White blood count


I just returned from my oncologist and received good and bad news.

The good news is that my psa continues to drop, now at 0.2.

The bad news is that my white blood count has dropped from 3.2

to 2.9 in a 3 month period. My Absolute neutrophil count is 1.5 which

is the low end of normal. My chemo ended 6 months ago and the

oncologist mentioned that my WBC should be stabilized by now.
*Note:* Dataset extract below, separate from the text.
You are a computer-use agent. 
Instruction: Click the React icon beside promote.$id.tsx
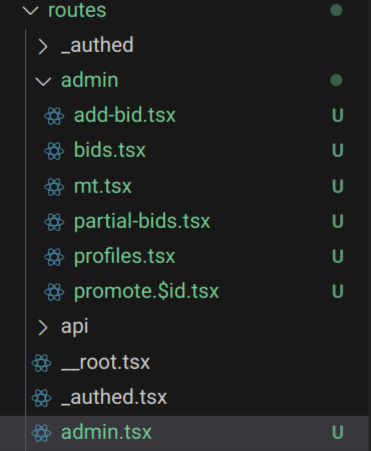point(54,292)
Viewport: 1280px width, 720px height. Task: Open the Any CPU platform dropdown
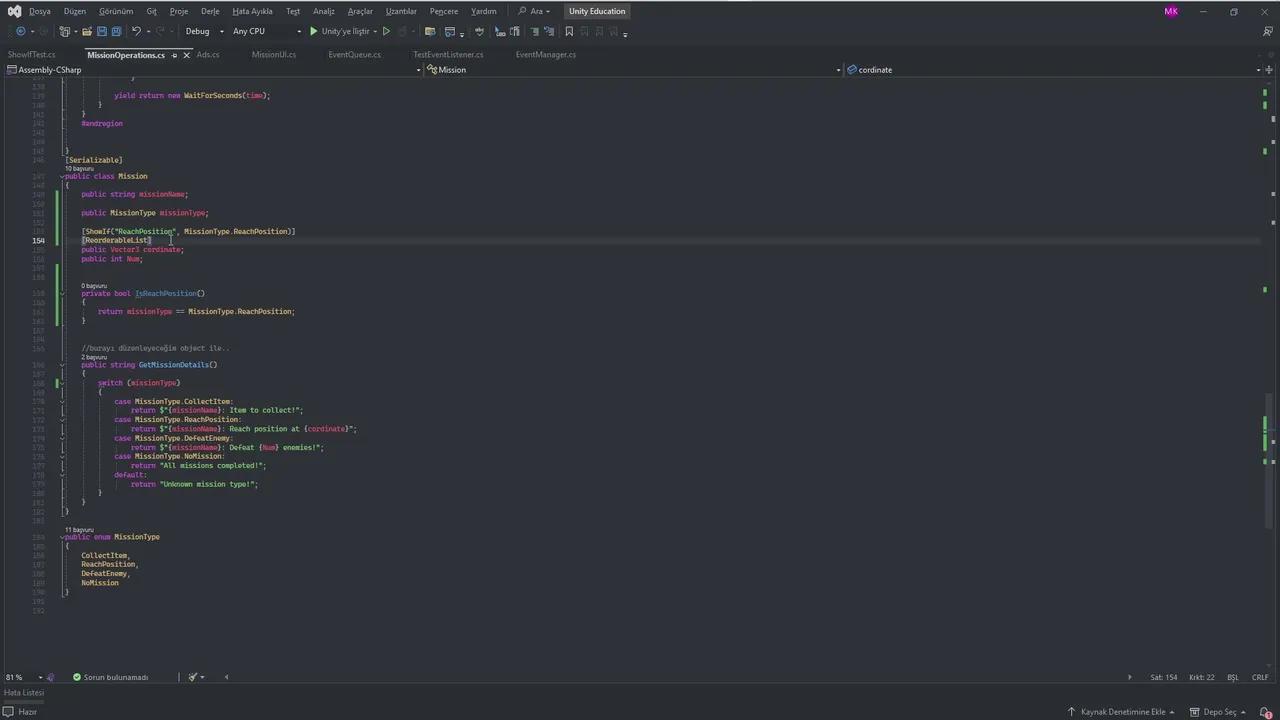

When my WBC was 3.2 no one seemed concerned. Now that it has

dropped by .3, concern has risen.

I'm scheduled for another blood test in one month to recheck the


Has anyone experienced a similar situation?



4 Replies

  • Whether it's chemo or radium 223 etc all these treatments can adversely impact bloodcounts. Be especially watchful of your neutrophils . Neutrophils are the wbc's that fight off bacterial infection. This can be successfully combatted with a monthly injection of Neulasta . Talk to your MedOnc about that. If you do initiate Neulasta consider taking Claritan to mitigate Neulasta side effects.

    All the best to you!


  • I expect the concern of your physician is the information explained herein I extracted from a paper on the internet:

    Low white blood cell counts (neutropenia)

    White blood cells help protect the body by fighting bacteria, viruses and other foreign invaders that cause infections. One type of WBC, neutrophils, make up the majority of WBCs and are the body’s main defense against infections. Neutropenia results from an abnormally low level of neutrophils in the blood.

    When your neutrophil count is low, your doctor may delay further treatment or recommend a lower dose until your WBC count returns to a normal level. Your doctor may also prescribe antibiotics as a preventive measure and recommend a variety of precautions, such as hand washing.

    There are also certain drugs or other therapies that may be used to treat neutropenia. For example, growth factors (also known as granulocyte-colony stimulating factors, or G-CSFs) may be used to stimulate the bone marrow to produce neutrophils. Some growth factors include Neupogen®, Neulasta®, and Leukine®.

    Test: WBC

    Average: 4.5 - 11.0

    Abnormal: 1.5 or below

  • Thanks, I knew I could count on you to respond.

  • You have my email address and I am pretty sure you are aware that I am

    "Always as close as the other end of your computer to help address any prostate cancer concerns."